*** Opening LISTED RECORDS ***

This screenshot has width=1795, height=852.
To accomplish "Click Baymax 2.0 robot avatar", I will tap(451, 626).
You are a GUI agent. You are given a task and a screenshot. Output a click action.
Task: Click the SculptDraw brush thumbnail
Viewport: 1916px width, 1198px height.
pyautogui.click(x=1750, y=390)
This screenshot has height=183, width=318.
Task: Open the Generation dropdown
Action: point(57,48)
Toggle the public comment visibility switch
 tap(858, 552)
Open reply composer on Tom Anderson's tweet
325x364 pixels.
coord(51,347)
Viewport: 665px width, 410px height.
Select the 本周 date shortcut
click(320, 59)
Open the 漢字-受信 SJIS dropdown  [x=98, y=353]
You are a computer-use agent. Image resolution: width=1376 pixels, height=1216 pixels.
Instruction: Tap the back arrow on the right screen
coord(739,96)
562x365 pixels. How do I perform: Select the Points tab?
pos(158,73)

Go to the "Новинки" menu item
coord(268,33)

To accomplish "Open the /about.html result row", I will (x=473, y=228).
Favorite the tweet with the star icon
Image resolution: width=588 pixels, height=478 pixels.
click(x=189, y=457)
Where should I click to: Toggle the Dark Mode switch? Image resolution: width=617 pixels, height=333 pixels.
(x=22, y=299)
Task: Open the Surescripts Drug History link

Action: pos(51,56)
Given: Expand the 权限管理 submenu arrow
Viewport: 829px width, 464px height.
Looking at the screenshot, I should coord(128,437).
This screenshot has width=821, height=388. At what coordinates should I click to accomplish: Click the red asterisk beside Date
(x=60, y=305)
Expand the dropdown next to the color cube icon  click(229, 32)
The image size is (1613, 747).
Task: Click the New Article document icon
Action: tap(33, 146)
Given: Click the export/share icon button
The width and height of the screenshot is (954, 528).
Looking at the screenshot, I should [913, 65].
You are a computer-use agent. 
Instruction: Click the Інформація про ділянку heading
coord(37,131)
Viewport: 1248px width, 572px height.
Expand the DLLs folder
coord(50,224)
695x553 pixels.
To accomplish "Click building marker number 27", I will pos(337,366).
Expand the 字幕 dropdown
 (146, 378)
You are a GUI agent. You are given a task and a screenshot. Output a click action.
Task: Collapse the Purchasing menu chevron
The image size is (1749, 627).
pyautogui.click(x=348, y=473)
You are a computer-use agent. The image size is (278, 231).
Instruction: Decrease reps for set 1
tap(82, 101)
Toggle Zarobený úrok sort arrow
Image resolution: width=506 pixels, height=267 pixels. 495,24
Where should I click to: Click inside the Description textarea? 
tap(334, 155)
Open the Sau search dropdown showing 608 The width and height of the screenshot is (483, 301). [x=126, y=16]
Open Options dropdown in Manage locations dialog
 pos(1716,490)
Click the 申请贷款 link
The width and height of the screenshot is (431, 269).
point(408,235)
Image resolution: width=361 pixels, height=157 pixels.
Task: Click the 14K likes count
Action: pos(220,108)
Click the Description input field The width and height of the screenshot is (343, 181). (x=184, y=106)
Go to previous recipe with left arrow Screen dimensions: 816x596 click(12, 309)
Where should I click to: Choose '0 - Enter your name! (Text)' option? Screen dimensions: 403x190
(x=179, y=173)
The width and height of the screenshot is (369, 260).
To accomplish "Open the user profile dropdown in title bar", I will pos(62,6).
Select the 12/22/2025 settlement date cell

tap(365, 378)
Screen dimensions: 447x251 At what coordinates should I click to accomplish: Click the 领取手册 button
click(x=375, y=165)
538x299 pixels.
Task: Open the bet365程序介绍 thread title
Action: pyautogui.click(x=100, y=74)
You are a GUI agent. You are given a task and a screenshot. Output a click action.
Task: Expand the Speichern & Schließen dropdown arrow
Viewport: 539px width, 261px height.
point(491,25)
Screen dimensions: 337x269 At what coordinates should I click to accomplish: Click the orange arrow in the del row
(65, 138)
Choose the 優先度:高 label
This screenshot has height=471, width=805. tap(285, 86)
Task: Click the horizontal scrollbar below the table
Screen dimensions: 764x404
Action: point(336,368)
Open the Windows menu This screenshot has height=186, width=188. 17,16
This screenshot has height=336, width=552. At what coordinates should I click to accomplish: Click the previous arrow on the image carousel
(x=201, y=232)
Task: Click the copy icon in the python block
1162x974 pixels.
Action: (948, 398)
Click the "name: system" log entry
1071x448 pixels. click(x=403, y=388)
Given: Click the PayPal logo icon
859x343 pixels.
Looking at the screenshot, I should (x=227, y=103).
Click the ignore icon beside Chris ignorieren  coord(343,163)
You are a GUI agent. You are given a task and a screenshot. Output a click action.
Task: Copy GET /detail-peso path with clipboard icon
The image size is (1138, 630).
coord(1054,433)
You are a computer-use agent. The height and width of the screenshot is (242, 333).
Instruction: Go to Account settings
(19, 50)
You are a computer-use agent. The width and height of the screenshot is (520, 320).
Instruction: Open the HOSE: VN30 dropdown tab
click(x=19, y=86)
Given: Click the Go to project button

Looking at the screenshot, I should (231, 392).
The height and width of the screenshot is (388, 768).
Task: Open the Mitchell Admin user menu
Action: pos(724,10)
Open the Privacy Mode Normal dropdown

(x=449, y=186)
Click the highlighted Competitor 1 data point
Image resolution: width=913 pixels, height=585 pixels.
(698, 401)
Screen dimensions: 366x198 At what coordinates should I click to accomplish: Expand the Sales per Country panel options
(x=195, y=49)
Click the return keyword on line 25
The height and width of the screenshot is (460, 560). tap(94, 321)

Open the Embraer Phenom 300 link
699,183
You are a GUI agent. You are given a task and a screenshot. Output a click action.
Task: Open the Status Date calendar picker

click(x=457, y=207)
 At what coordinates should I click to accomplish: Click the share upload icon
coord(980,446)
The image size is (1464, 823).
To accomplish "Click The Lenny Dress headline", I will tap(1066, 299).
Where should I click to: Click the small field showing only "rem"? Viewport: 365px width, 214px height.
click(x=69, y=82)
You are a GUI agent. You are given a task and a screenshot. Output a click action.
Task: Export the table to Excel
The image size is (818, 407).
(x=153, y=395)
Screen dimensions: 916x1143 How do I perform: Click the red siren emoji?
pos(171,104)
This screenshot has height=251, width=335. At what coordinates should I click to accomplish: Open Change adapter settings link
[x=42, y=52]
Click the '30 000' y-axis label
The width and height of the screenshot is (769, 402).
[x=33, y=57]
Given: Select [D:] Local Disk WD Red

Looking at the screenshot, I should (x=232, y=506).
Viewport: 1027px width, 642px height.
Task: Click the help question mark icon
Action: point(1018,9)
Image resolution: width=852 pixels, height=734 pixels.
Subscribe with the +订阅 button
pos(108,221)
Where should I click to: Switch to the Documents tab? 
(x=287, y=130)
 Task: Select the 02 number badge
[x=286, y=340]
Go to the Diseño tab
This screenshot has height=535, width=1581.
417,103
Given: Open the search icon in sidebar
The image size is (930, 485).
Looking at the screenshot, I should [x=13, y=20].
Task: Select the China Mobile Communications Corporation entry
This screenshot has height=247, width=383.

*** Closing LISTED RECORDS ***

= WHAT TO PRODUCE =
Copy out the entire listing exactly.

= SOLVED PROBLEM =
This screenshot has width=1795, height=852.
To accomplish "Click Baymax 2.0 robot avatar", I will tap(451, 626).
You are a GUI agent. You are given a task and a screenshot. Output a click action.
Task: Click the SculptDraw brush thumbnail
Viewport: 1916px width, 1198px height.
pyautogui.click(x=1750, y=390)
This screenshot has height=183, width=318.
Task: Open the Generation dropdown
Action: point(57,48)
Toggle the public comment visibility switch
 tap(858, 552)
Open reply composer on Tom Anderson's tweet
325x364 pixels.
coord(51,347)
Viewport: 665px width, 410px height.
Select the 本周 date shortcut
click(320, 59)
Open the 漢字-受信 SJIS dropdown  [x=98, y=353]
You are a computer-use agent. Image resolution: width=1376 pixels, height=1216 pixels.
Instruction: Tap the back arrow on the right screen
coord(739,96)
562x365 pixels. How do I perform: Select the Points tab?
pos(158,73)

Go to the "Новинки" menu item
coord(268,33)

To accomplish "Open the /about.html result row", I will (x=473, y=228).
Favorite the tweet with the star icon
Image resolution: width=588 pixels, height=478 pixels.
click(x=189, y=457)
Where should I click to: Toggle the Dark Mode switch? Image resolution: width=617 pixels, height=333 pixels.
(x=22, y=299)
Task: Open the Surescripts Drug History link

Action: pos(51,56)
Given: Expand the 权限管理 submenu arrow
Viewport: 829px width, 464px height.
Looking at the screenshot, I should coord(128,437).
This screenshot has width=821, height=388. At what coordinates should I click to accomplish: Click the red asterisk beside Date
(x=60, y=305)
Expand the dropdown next to the color cube icon  click(229, 32)
The image size is (1613, 747).
Task: Click the New Article document icon
Action: tap(33, 146)
Given: Click the export/share icon button
The width and height of the screenshot is (954, 528).
Looking at the screenshot, I should [913, 65].
You are a computer-use agent. 
Instruction: Click the Інформація про ділянку heading
coord(37,131)
Viewport: 1248px width, 572px height.
Expand the DLLs folder
coord(50,224)
695x553 pixels.
To accomplish "Click building marker number 27", I will pos(337,366).
Expand the 字幕 dropdown
 (146, 378)
You are a GUI agent. You are given a task and a screenshot. Output a click action.
Task: Collapse the Purchasing menu chevron
The image size is (1749, 627).
pyautogui.click(x=348, y=473)
You are a computer-use agent. The image size is (278, 231).
Instruction: Decrease reps for set 1
tap(82, 101)
Toggle Zarobený úrok sort arrow
Image resolution: width=506 pixels, height=267 pixels. 495,24
Where should I click to: Click inside the Description textarea? 
tap(334, 155)
Open the Sau search dropdown showing 608 The width and height of the screenshot is (483, 301). [x=126, y=16]
Open Options dropdown in Manage locations dialog
 pos(1716,490)
Click the 申请贷款 link
The width and height of the screenshot is (431, 269).
point(408,235)
Image resolution: width=361 pixels, height=157 pixels.
Task: Click the 14K likes count
Action: pos(220,108)
Click the Description input field The width and height of the screenshot is (343, 181). (x=184, y=106)
Go to previous recipe with left arrow Screen dimensions: 816x596 click(12, 309)
Where should I click to: Choose '0 - Enter your name! (Text)' option? Screen dimensions: 403x190
(x=179, y=173)
The width and height of the screenshot is (369, 260).
To accomplish "Open the user profile dropdown in title bar", I will pos(62,6).
Select the 12/22/2025 settlement date cell

tap(365, 378)
Screen dimensions: 447x251 At what coordinates should I click to accomplish: Click the 领取手册 button
click(x=375, y=165)
538x299 pixels.
Task: Open the bet365程序介绍 thread title
Action: pyautogui.click(x=100, y=74)
You are a GUI agent. You are given a task and a screenshot. Output a click action.
Task: Expand the Speichern & Schließen dropdown arrow
Viewport: 539px width, 261px height.
point(491,25)
Screen dimensions: 337x269 At what coordinates should I click to accomplish: Click the orange arrow in the del row
(65, 138)
Choose the 優先度:高 label
This screenshot has height=471, width=805. tap(285, 86)
Task: Click the horizontal scrollbar below the table
Screen dimensions: 764x404
Action: point(336,368)
Open the Windows menu This screenshot has height=186, width=188. 17,16
This screenshot has height=336, width=552. At what coordinates should I click to accomplish: Click the previous arrow on the image carousel
(x=201, y=232)
Task: Click the copy icon in the python block
1162x974 pixels.
Action: (948, 398)
Click the "name: system" log entry
1071x448 pixels. click(x=403, y=388)
Given: Click the PayPal logo icon
859x343 pixels.
Looking at the screenshot, I should (x=227, y=103).
Click the ignore icon beside Chris ignorieren  coord(343,163)
You are a GUI agent. You are given a task and a screenshot. Output a click action.
Task: Copy GET /detail-peso path with clipboard icon
The image size is (1138, 630).
coord(1054,433)
You are a computer-use agent. The height and width of the screenshot is (242, 333).
Instruction: Go to Account settings
(19, 50)
You are a computer-use agent. The width and height of the screenshot is (520, 320).
Instruction: Open the HOSE: VN30 dropdown tab
click(x=19, y=86)
Given: Click the Go to project button

Looking at the screenshot, I should (231, 392).
The height and width of the screenshot is (388, 768).
Task: Open the Mitchell Admin user menu
Action: pos(724,10)
Open the Privacy Mode Normal dropdown

(x=449, y=186)
Click the highlighted Competitor 1 data point
Image resolution: width=913 pixels, height=585 pixels.
(698, 401)
Screen dimensions: 366x198 At what coordinates should I click to accomplish: Expand the Sales per Country panel options
(x=195, y=49)
Click the return keyword on line 25
The height and width of the screenshot is (460, 560). tap(94, 321)

Open the Embraer Phenom 300 link
699,183
You are a GUI agent. You are given a task and a screenshot. Output a click action.
Task: Open the Status Date calendar picker

click(x=457, y=207)
 At what coordinates should I click to accomplish: Click the share upload icon
coord(980,446)
The image size is (1464, 823).
To accomplish "Click The Lenny Dress headline", I will tap(1066, 299).
Where should I click to: Click the small field showing only "rem"? Viewport: 365px width, 214px height.
click(x=69, y=82)
You are a GUI agent. You are given a task and a screenshot. Output a click action.
Task: Export the table to Excel
The image size is (818, 407).
(x=153, y=395)
Screen dimensions: 916x1143 How do I perform: Click the red siren emoji?
pos(171,104)
This screenshot has height=251, width=335. At what coordinates should I click to accomplish: Open Change adapter settings link
[x=42, y=52]
Click the '30 000' y-axis label
The width and height of the screenshot is (769, 402).
[x=33, y=57]
Given: Select [D:] Local Disk WD Red

Looking at the screenshot, I should (x=232, y=506).
Viewport: 1027px width, 642px height.
Task: Click the help question mark icon
Action: point(1018,9)
Image resolution: width=852 pixels, height=734 pixels.
Subscribe with the +订阅 button
pos(108,221)
Where should I click to: Switch to the Documents tab? 
(x=287, y=130)
 Task: Select the 02 number badge
[x=286, y=340]
Go to the Diseño tab
This screenshot has height=535, width=1581.
417,103
Given: Open the search icon in sidebar
The image size is (930, 485).
Looking at the screenshot, I should [x=13, y=20].
Task: Select the China Mobile Communications Corporation entry
This screenshot has height=247, width=383.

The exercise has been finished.